Stored data entries
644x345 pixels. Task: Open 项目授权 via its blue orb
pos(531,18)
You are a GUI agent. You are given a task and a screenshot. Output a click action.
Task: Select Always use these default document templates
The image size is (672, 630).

Problem requirements: Taking the line that contains "You are a GUI" as the first, reproduce every line through the end of the entries exactly.

Problem solution:
You are a GUI agent. You are given a task and a screenshot. Output a click action.
Task: Select Always use these default document templates
The image size is (672, 630).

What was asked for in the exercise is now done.